■ **Page extract**:
******************************
Quality control of Nanopore reads

Nanopore-sequenced reads differ greatly in length from one another and are, on average, of relatively low quality (in particular when compared to Illumina-sequenced reads). These properties make it challenging to preprocess them with standard tools. Quality assessment tools calibrated to work well with Illumina-sequenced reads are less useful for Nanopore-sequenced reads, too, for the same reasons. Here we restrict ourselves to a simple quality check with NanoPlot tool, a dedicated QC tool for Nanopore-sequenced reads.

Hands-on: Checking the quality of Nanopore reads with NanoPlot
  1. NanoPlot tool with the following parameters
    • “Select multifile mode”: batch
      • “Type of the file(s) to work on”: fastq
        • param-collection “files”: the collection of Nanopore-sequenced reads as produced in the Get Data section
    • in “Options for filtering or transforming input prior to plotting”
      • “Logarithmic scaling of lengths in plots.”: Yes
    Question
    1. Looking at the three generated quality reports, which of the three samples seems to be of better quality overall than the other two, and what are some criteria that support this conclusion?
    1. Sample SRR10948474 has the best overall quality.

      It has both higher average read length and quality than the other two (see the Summary statistics table), has a distribution of read qualities that peaks around intermediate quality scores (not low ones as for the other samples), and contains some extra-long (though at least partly rather low-quality) reads. Those last two points become most obvious when looking at the Read lengths vs Average read quality plots.

Subtraction of reads mapping to the human reference genome

Mapping of Illumina reads

In this tutorial, we are using Bowtie2 for mapping our short-reads data to the human genome. BWA-MEM would be a good alternative for mapping the 150 nucleotides (see the QC report above) reads from our samples.

According to its authors, the Minimap2 aligner, which we will be using for mapping the Nanopore-sequenced data in the next step, is supposed to outcompete Bowtie2 and BWA-MEM in terms of speed even for Illumina-sequenced reads of length > 100 nts, but we opt for the conservative approach of using a widely-used, well-tested tool here.

Hands-on: Mapping with Bowtie2
  1. Bowtie2 tool with the following parameters
    • “Is this single or paired library”: Paired-end Dataset Collection
      • “FASTQ Paired Dataset”: the collection of preprocessed Illumina-sequenced reads, output of fastp tool
      • “Write unaligned reads (in fastq format) to separate file(s)”: No

        Activating this option may seem attractive since the unaligned reads are what we are interested in, but filtering for those reads with a dedicated tool in a separate step allows us to filter on the properties of the read pairs instead of those of individual reads.

      • “Write aligned reads (in fastq format) to separate file(s)”: No
      • “Do you want to set paired-end options?”: No
    • “Will you select a reference genome from your history or use a built-in index?”: Use a built-in genome index
      • “Select reference genome”: Human (Homo sapiens): hg38 Full
    • “Set read groups information?”: Do not set
    • “Select analysis mode”: Default setting only
    • “Do you want to tweak SAM/BAM Options?”: No
    • “Save the bowtie2 mapping statistics to the history”: Yes

    The tool run should produce two collections of output datasets. One with the actual mapped reads of the three samples and one with the corresponding mapping statistics for each sample, which we want to have a brief look at next.
******************************
■ **Given data**:
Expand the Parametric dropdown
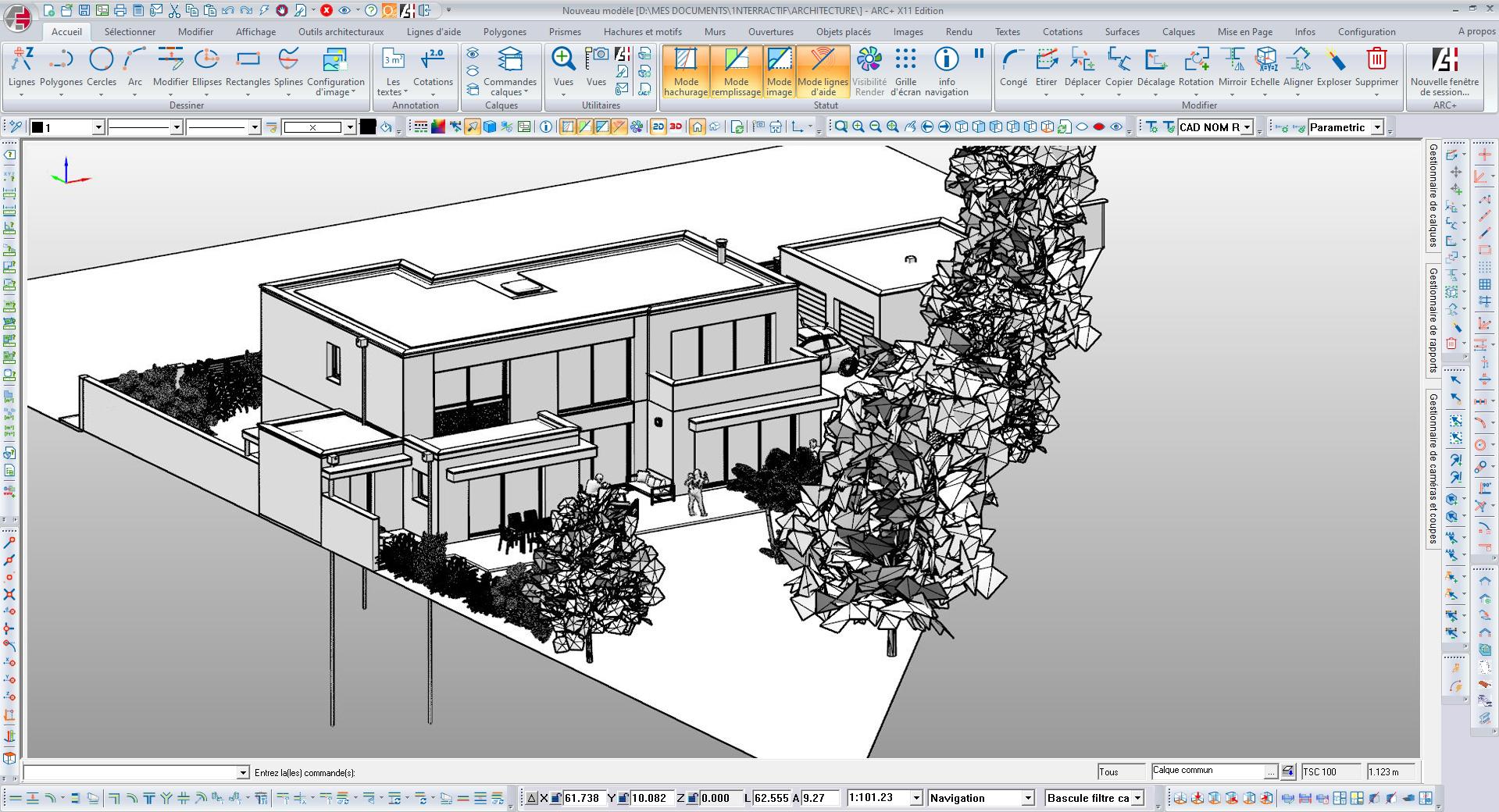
******************************
■ **Assigned task**:
Carry on with the sequencing read tutorial, starting right after its last sentence. You won't need the lines for this.

■ **Written reply**:
  2. Inspect the mapping stats of each sample by clicking on the corresponding collection, then on the galaxy-eye (eye) icon of each individual sample data

    Question
    1. What percentage of reads of each sample has been aligned to the hg38 reference genome?
    2. Which sample is the least contaminated with human reads?
    3. Which sample contains the highest amount of SARS-CoV2 reads?
    1. The samples have between 13% and 21% of reads aligned to hg38. The information can be found on the last line of output for each sample.
    2. Sample SRR10971381 is the least contaminated with just above 13% of human reads
    3. You cannot answer this question with this data. While SRR10971381 shows the lowest relative contamination with human reads, that does not mean that all other reads are from SARS-CoV-2. They could come from other species (e.g., bacteria or other viruses) contained in this BALF sample.

Mapping of Nanopore reads

For the mapping of the Nanopore-sequenced data we are using the Minimap2 aligner, which is particularly efficient for mapping long reads.

Hands-on: Nanopore reads mapping
  1. Map with minimap2 tool with the following parameters
    • “Will you select a reference genome from your history or use a built-in index?”: Use a built-in genome index
      • “Using reference genome”: Human Dec. 2013 (GRCh38/hg38) (hg38)
    • “Single or Paired-end reads”: Single
      • param-collection “Select fastq dataset”: the collection of Nanopore-sequenced reads as set up in the Get Data section
    • “Select a profile of preset options”: Oxford Nanopore read to reference mapping. ...

    This tool run produces one collection with the actual mapped reads for each Nanopore-sequenced sample. Unlike Bowtie2 it does not have an option to output mapping statistics directly. However, we can generate that information through an extra step.

  2. Samtools stats tool with the following parameters
    • param-collection “BAM file”: the collection of mapped Nanopore-sequenced reads, output of **Map with minimap2 tool (step 1)
    • “Output”: Separate datasets for each statistic
      • “Desired output files”
        • param-check “Summary numbers”

          These simple summary stats correspond approximately to the statistics generated by Bowtie2 and are enough for our purpose.

    Comment: Mapping stats for Nanopore-sequenced long reads

    Since, unlike Illumina-generated reads, Nanopore-sequenced reads can have very different lengths, it makes limited sense to calculate a ratio of mapped to overall reads for them.

    Instead, bases mapped / total length should give a more reliable estimate of which fraction of the data is due to human genome sequence.

    Try to calculate this ratio for the three samples on your own!

Human reads subtraction

At this point you should have two collections of mapped reads - one holding the mapping results obtained with Bowtie2 of the three Illumina-sequenced samples, the other one holding the minimap2 output for the three Nanopore-sequenced samples.

Next, we are going to filter the data from both collections to retain only those reads that were not mapped to the human genome, i.e those of potential viral origin.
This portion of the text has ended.